R&B singer Dawn Richard and multi-instrumentalist Spencer Zahn just released their second album, Quiet in a World Full of Noise. The record is an orchestral blend of intimate piano ballads and emotionally raw songwriting. Richard got her start as part of the pop group Danity Kane, while Zahn’s background is in jazz, classical, and experimental music.
The duo met when Richard was on tour with fellow musical artist Kimbra: “I was trying to save money as an independent artist, and she said, ‘I got somebody that'll play for you. He plays with me.’ … And I think the first time I worked with [Zahn], I was completely in love just with him as a person, but also musically.”
Eventually, the two joined forces on their 2018 track “Cyanotype.”
“I've often made a lot of music that's just instrumental music,” Zahn explains. “And so ‘Cyanotype’ was a song that I made without thinking of putting a vocalist on it, but then when Dawn heard it, she really wanted to sing on it, and it was beautiful. So we released it as a rework of the original, just as a single track. And then we decided to make a whole album together.”
On Quiet in a World Full of Noise, Richard and Zahn wanted to focus on the individual songs and lyricism.
Many of the new tracks emerged out of the pain and loss Richard has endured over the last two years. During that time, her mother was diagnosed with breast cancer, her father had two strokes after being diagnosed with lymphoma, and her cousin was murdered.
“What poured out of me became ‘Life and Numbers’ and records like that where [I] didn't even write them down,” Richard says. “It was literally like therapy. A purge. I would finish them broken down, crying, and then realize when I finished, ‘Do I even want to release this because it is just extremely reflective?’ And I think I'm so grateful that I was able to lyrically tap into, I think, a space I've never truly done before. This is about as honest as I've ever been.”
Richard says their track “Breathe Out” especially speaks to the experience of being a woman in the music industry: “It's telling everyone, ‘You can breathe. You can exhale now. You've held your breath for so long. You can actually have that moment of breath by yourself.’ And I hadn't had that.”
She continues, “We have to address as women the reality that it's just difficult in this industry. And I think people have different versions of what that is. For me, I went through homelessness. I went through [Hurricane] Katrina. There was [sic] a multitude of things that my journey in music has been very difficult, but it's also been very beautiful. And I wanted to speak to that honesty. That it has been a turbulent one, but I would never trade it. It has made me resilient. It has made me stronger for it, and I don't know who I would have been had I not had music.”
The new album started as a series of instrumentals, written as Zahn was going through a breakup in New York before relocating to LA. He wrote music for six months and decided to send the tunes to Richard.
“It happened in three stages. Basically, I started with these [solo] piano compositions,” Zahn explains. “Then, Dawn sang over everything. And then when I heard what she was singing about and her melodic content, I started arranging and producing around that, so adding some more instrumentation and building it out to help tell the story beyond just the piano and vocal.”

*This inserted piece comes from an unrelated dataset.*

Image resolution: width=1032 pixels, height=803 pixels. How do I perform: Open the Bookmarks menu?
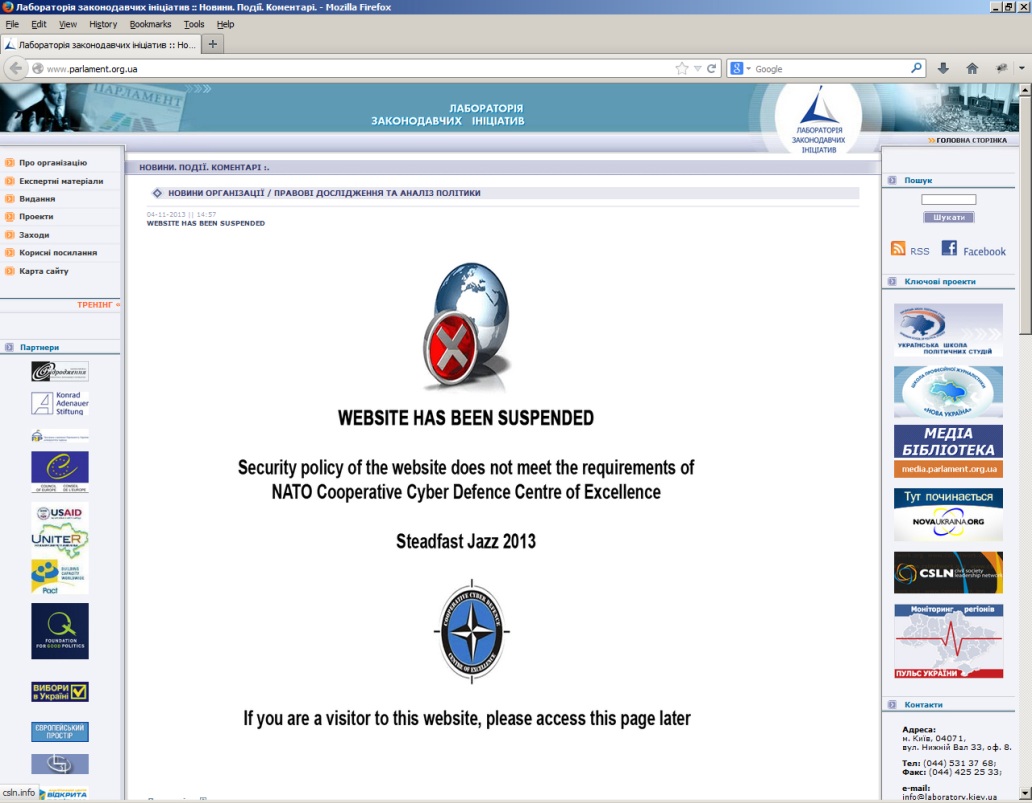(x=150, y=24)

Listening back to emotionally charged tracks like “Life in Numbers” is cathartic for Richard.
“You're always taught [to] be strong as women, or even as men and people in general. They're like, ‘Hold this in. Be strong and do those things.’ But I feel the honesty and the vulnerability that I've been able to have in this has made me so much more of a human I love — a person I want to be. And so, yeah, it's hard, but I'm okay with that. I'm okay with whatever I feel in that. And I think even when we go on tour, that just to sing these things is going to be so difficult, but also needed.”
The album’s title track is about finding your own stillness, Richard says.

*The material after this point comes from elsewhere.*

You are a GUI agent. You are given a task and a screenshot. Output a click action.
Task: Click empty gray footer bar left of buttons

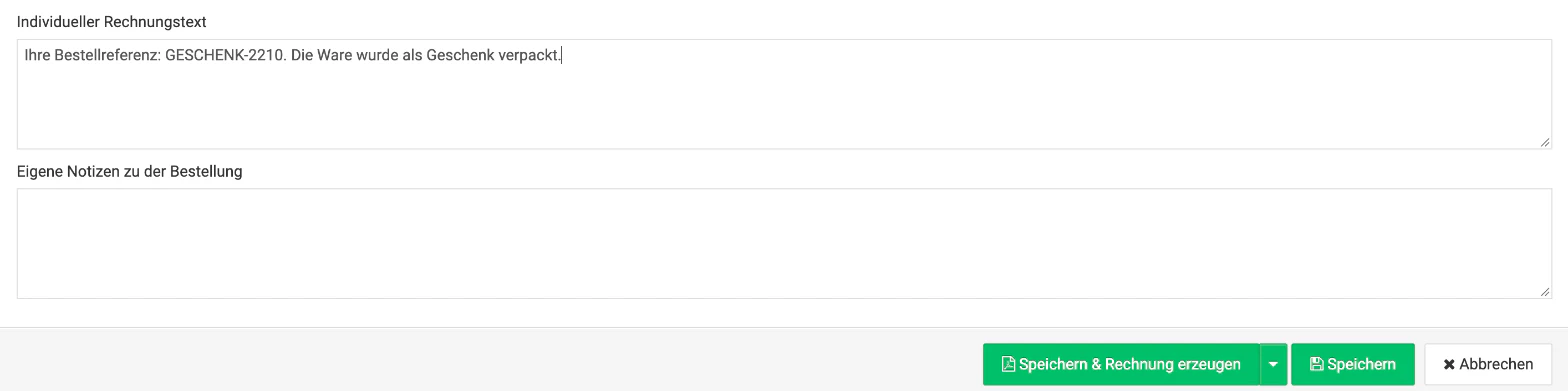(490, 360)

“Kids have a better way of finding their own moments of joy, but we [adults] get so caught up. And I think it's important: the stillness, the quiet, the substance, the things that [keep] you grounded. … I didn't know that's where we were going at that time, but I know that's what I was feeling. I was like, ‘God, I just want to be the quiet of everything, like, everybody be quiet,’ and it became the title of our album.”